Elle est de retour à Alger en 1951. (Cf lien.)  

    

« A mon retour à Alger, je me suis inscrite à l’école Pigier en 1951. Des militants m’ont proposé une place à la mairie mais je ne voulais pas travailler à la solde de l’administration. J’ai travaillé jusqu’en 1955 chez un avocat français, maître Boyer qui était un homme bien.

Du point de vue militantisme, pour moi de 1949 à 1955 c’est le grand vide. J’ai commencé à militer en août 1955. Un instituteur d’une école libre, Hocine el Milli, avec lequel je discutais des évènements politiques et auquel j’avais dit que je cherchais un contact m’a mise en relation avec Nassima Heblal. Je faisais la liaison entre Abane Ramdane et Rachid Amara. Abane m’a tout de suite demandé si je savais taper à la machine et si je savais conduire. Je savais taper à la machine et j’ai appris à conduire. Je travaillais chez l’avocat et je m’arrangeais pendant mon travail pour taper des stencils pour des tracts. “L’Appel aux intellectuels, par exemple. Cela a duré jusqu’à l’arrestation d’Amara.  Un militant qui était gargotier m’a avertie de l’arrestation de Mohamed Lounis et de Rachid Amara. J’ai tout de suite été prévenir Nassima, elle habitait près du Jardin d’Essai. Ils étaient en train de l’arrêter, elle était menottée, je n’en revenais pas ! j’avais des tracts et une lettre pour Abane dans ma serviette.  Je leur ai dit que je venais inviter madame Heblal, sa mère, de la part de la mienne. Ils étaient en train d’interroger Nassima, ils m’ont demandé mon identité et m’ont laissée repartir. Ils voulaient certainement me filer. Je me suis mise à réfléchir rapidement. J’ai pris le tramway vers le Champ de Manœuvre, j’ai vu une 2CV grise qui suivait et sans doute un policier dans le bus. Je suis alors rentrée directement chez moi, sans aller voir personne. A la maison j’ai déchiré tous les documents que j’avais. Ma mère disait : « Ah, maintenant tu as peur ! « Non, je prends des précautions. » Puis je lui ai demandé d’aller à la faculté attendre Hafsa Bisker pour la prévenir de l’arrestation de Nassima.

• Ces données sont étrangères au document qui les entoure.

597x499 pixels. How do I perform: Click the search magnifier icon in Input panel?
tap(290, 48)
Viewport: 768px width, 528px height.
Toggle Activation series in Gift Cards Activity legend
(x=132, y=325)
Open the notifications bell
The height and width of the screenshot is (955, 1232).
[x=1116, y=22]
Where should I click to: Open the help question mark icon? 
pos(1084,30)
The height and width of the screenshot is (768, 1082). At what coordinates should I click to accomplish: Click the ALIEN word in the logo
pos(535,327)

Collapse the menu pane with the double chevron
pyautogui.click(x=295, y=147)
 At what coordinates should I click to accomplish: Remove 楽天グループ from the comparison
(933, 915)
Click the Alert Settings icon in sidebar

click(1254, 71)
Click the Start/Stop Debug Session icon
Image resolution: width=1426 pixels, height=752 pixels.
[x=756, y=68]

Je faisais les vitrines, je jouais à la jeune fille sage.  Pendant quinze jours j’ai perdu le contact. Je me suis tenue bien tranquille, je travaillais et à la sortie du bureau ils m’attendaient avec leurs chapeaux et leurs gabardines.

Le 24 décembre 1955, Mohamed Ben Yahia est venu me voir au bureau et m’a prévenu que Abane voulait me voir. Je l’ai trouvé à son refuge avec Ouamrane, il m’a demandé de prendre le maquis sans avertir ma famille mais je voulais prévenir ma mère, j’ai insisté. Ouamrane lui a dit de me laisser y aller. J’ai laissé un mot dans la corbeille à pain pour ma mère. Ne m’attendez pas, je pars au maquis. Je vous embrasse.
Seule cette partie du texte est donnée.